Entries on where items appear
....

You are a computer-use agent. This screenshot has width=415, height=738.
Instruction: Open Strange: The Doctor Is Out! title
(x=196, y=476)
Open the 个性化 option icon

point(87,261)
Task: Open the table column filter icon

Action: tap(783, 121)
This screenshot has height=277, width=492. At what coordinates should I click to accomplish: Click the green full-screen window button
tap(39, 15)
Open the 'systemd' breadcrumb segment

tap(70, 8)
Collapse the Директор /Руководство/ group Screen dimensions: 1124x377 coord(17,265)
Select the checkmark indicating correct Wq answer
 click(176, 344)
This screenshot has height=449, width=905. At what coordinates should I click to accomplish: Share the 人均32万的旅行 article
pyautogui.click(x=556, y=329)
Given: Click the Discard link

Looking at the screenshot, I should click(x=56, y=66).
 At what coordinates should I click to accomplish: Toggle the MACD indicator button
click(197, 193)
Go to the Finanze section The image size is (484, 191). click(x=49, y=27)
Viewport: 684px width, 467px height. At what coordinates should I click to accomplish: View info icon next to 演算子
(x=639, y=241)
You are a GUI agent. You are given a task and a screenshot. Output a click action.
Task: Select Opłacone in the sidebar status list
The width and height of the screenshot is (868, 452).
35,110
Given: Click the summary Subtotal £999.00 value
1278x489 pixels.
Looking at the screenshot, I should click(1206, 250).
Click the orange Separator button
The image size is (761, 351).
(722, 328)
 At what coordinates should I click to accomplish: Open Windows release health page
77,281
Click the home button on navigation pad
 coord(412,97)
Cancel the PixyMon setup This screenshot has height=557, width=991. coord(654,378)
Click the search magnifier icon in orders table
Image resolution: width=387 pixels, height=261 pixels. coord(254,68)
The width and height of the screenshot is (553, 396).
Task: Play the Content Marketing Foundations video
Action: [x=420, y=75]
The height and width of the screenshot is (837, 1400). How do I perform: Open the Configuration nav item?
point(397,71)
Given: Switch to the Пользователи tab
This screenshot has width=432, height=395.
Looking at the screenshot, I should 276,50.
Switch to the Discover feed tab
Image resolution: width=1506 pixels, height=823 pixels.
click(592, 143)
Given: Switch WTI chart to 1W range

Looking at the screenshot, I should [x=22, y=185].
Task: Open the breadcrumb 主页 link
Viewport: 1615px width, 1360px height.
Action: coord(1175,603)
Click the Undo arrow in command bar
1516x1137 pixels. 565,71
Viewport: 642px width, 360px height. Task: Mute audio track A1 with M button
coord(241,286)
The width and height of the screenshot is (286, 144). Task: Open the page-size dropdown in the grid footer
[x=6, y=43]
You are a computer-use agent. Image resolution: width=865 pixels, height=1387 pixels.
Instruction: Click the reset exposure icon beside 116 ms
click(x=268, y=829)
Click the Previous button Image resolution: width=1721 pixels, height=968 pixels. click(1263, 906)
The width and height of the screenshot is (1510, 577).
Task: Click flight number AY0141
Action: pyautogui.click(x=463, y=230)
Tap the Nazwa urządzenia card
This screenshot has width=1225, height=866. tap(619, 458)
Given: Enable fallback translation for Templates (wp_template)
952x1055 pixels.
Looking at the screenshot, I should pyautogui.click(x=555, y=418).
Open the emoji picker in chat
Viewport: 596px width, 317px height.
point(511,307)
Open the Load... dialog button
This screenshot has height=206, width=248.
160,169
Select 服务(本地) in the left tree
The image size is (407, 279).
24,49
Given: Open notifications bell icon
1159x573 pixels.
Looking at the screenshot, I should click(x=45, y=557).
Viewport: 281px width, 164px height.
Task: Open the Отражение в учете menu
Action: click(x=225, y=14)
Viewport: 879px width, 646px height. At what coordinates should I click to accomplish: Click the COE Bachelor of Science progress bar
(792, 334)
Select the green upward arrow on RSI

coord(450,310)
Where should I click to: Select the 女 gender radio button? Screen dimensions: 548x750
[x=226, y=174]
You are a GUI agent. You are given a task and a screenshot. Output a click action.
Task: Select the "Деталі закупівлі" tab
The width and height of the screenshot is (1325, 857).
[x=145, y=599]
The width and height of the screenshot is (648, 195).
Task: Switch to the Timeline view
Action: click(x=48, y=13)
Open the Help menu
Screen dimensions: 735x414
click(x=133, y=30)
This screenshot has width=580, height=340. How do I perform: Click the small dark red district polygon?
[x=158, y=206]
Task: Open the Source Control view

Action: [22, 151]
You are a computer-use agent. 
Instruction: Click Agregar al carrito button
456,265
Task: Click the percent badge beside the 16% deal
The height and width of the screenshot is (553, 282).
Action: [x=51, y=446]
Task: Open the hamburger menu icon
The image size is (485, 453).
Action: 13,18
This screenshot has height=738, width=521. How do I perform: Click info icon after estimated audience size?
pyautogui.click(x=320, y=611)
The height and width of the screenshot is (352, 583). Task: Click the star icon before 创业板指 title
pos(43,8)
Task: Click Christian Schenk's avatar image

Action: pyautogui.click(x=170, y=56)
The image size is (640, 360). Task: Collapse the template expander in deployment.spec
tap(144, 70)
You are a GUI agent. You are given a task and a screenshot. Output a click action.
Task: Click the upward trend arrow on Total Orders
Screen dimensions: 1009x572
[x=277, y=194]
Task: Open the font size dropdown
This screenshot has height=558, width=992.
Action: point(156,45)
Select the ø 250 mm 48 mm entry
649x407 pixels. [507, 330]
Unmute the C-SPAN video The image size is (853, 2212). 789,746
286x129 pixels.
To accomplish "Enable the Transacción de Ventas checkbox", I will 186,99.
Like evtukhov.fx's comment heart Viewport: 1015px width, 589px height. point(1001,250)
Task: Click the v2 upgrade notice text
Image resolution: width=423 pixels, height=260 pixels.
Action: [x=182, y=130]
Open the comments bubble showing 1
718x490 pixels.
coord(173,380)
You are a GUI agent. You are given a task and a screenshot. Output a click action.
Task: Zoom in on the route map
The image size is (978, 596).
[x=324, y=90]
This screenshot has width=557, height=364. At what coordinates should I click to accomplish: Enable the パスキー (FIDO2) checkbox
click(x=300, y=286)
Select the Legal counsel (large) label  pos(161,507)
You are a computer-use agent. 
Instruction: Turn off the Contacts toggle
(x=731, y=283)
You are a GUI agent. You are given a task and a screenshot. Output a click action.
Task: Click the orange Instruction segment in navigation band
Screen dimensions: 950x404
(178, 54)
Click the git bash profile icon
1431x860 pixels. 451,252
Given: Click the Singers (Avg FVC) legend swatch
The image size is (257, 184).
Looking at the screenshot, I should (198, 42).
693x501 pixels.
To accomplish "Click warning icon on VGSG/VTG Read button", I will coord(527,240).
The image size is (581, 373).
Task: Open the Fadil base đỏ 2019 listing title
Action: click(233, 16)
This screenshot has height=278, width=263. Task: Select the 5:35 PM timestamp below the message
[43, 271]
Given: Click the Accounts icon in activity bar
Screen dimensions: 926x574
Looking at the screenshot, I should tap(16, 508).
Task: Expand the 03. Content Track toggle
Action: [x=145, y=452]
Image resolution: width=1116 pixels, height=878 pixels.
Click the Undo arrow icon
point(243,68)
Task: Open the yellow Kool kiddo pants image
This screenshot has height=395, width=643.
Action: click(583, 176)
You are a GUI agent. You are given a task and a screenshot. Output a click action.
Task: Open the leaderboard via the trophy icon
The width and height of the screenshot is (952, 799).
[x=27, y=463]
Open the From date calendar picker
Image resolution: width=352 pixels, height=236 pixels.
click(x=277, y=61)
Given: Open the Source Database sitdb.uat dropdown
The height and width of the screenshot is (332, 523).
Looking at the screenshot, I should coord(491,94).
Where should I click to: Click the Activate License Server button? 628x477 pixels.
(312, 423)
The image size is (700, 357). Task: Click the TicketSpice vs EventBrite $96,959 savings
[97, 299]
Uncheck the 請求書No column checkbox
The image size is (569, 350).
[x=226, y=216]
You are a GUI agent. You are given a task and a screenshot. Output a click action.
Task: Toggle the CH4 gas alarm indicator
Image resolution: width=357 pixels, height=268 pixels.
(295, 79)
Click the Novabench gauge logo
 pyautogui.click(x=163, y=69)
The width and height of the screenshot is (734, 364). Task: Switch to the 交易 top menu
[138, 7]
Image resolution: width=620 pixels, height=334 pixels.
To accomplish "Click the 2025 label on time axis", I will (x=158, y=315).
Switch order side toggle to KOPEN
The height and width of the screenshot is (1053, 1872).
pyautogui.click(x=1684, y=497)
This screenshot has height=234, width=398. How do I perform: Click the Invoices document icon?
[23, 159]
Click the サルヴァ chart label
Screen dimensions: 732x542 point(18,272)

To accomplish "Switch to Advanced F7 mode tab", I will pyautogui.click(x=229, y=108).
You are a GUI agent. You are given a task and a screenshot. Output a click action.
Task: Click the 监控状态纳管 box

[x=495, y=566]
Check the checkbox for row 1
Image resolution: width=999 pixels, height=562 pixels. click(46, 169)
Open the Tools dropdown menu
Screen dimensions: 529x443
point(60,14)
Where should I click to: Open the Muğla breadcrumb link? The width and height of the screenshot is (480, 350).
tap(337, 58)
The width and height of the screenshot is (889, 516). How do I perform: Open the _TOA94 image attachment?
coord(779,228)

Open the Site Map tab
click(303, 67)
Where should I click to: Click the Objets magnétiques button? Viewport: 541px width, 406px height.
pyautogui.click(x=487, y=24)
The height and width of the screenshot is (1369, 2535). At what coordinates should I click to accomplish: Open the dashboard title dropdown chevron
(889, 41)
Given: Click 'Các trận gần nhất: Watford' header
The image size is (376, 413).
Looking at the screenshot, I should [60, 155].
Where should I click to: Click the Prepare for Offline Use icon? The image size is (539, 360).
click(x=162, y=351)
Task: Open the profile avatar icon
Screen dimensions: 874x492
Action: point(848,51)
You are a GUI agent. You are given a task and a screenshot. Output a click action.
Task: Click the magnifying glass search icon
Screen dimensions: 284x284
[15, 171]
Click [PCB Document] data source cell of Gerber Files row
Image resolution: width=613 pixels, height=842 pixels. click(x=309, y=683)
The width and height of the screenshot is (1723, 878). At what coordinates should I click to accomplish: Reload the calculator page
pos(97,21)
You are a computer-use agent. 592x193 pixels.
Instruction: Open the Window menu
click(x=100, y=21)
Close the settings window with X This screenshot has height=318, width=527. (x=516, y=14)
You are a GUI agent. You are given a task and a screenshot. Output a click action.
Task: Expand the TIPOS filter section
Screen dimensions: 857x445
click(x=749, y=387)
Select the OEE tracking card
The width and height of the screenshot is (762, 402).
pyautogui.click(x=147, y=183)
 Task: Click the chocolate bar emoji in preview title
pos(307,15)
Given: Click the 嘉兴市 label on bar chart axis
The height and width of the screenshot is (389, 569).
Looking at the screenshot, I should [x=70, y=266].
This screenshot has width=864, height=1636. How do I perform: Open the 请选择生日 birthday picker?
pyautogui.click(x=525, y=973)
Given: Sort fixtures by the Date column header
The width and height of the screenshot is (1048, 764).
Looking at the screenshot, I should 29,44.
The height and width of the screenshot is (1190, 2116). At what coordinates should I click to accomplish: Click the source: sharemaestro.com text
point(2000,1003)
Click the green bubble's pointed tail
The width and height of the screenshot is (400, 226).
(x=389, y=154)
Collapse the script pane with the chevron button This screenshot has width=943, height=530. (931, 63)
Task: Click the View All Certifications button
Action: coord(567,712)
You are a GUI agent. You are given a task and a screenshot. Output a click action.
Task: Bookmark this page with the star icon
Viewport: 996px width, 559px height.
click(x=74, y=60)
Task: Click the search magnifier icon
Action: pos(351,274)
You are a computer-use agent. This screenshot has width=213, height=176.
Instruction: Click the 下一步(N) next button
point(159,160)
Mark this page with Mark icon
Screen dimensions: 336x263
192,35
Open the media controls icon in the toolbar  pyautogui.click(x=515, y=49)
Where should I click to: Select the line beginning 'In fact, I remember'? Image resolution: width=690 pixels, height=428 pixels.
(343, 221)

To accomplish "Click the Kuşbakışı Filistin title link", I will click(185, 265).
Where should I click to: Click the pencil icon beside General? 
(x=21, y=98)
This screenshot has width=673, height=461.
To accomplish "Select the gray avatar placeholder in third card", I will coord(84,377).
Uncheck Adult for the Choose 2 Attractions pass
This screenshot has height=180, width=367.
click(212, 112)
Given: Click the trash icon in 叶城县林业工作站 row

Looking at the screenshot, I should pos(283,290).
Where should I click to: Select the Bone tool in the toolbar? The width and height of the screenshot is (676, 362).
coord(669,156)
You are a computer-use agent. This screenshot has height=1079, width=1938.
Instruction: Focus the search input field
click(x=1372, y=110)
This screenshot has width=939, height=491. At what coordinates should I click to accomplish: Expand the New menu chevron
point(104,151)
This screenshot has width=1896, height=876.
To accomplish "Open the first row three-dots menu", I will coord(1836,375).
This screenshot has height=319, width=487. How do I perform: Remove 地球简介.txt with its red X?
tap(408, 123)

....

TASK BRIEF: Could you put the listing, from the line with "The height and width of the screenshot is (1369, 2535)." up to and including the line with "click(x=100, y=21)", into a two-column CSV with the headers text and answer? Give each answer its own row next to the text that precedes it, quote every field, and turn line breaks into spaces.

SOLUTION FOR THIS TASK:
text,answer
"The height and width of the screenshot is (1369, 2535). At what coordinates should I click to accomplish: Open the dashboard title dropdown chevron","(889, 41)"
"Given: Click 'Các trận gần nhất: Watford' header The image size is (376, 413).","Looking at the screenshot, I should [60, 155]."
"Where should I click to: Click the Prepare for Offline Use icon? The image size is (539, 360).","click(x=162, y=351)"
"Task: Open the profile avatar icon Screen dimensions: 874x492","Action: point(848,51)"
"You are a GUI agent. You are given a task and a screenshot. Output a click action. Task: Click the magnifying glass search icon Screen dimensions: 284x284","[15, 171]"
"Click [PCB Document] data source cell of Gerber Files row","Image resolution: width=613 pixels, height=842 pixels. click(x=309, y=683)"
"The width and height of the screenshot is (1723, 878). At what coordinates should I click to accomplish: Reload the calculator page","pos(97,21)"
"You are a computer-use agent. 592x193 pixels. Instruction: Open the Window menu","click(x=100, y=21)"